======== Dataset content
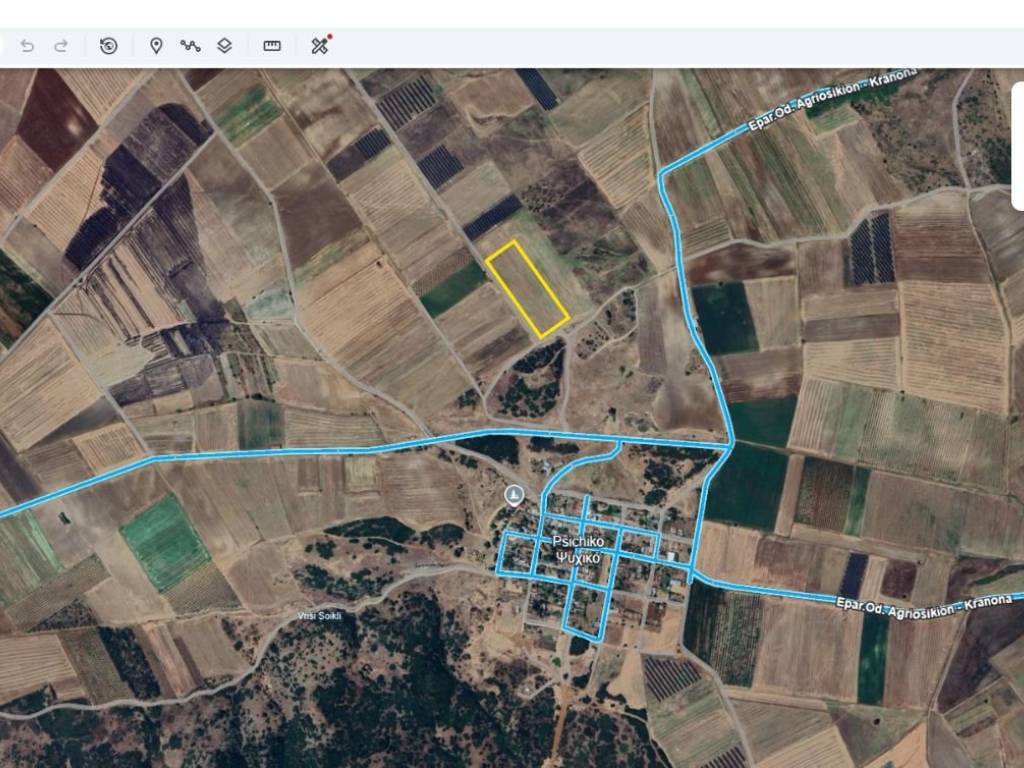The height and width of the screenshot is (768, 1024).
Task: Click the white panel at right edge
Action: pos(1017,146)
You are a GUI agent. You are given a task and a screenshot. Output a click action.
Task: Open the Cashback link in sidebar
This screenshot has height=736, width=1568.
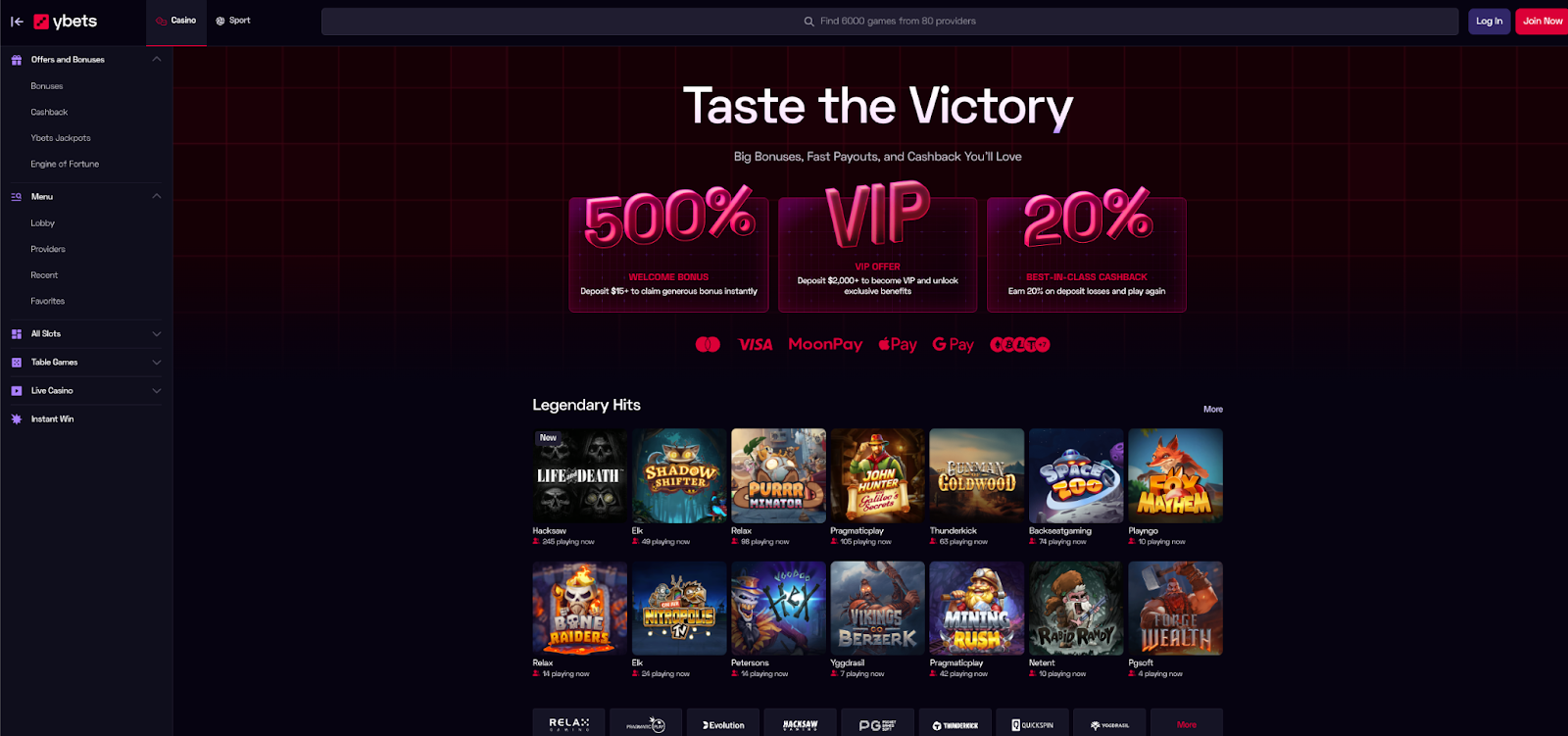49,113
================
→ Given problem
Can you give every line of text in the items above as a numbered list, skipping blank lines and leaving the pictures out?

→ The answer
1. The height and width of the screenshot is (768, 1024).
2. Task: Click the white panel at right edge
3. Action: pos(1017,146)
4. You are a GUI agent. You are given a task and a screenshot. Output a click action.
5. Task: Open the Cashback link in sidebar
6. This screenshot has height=736, width=1568.
7. 49,113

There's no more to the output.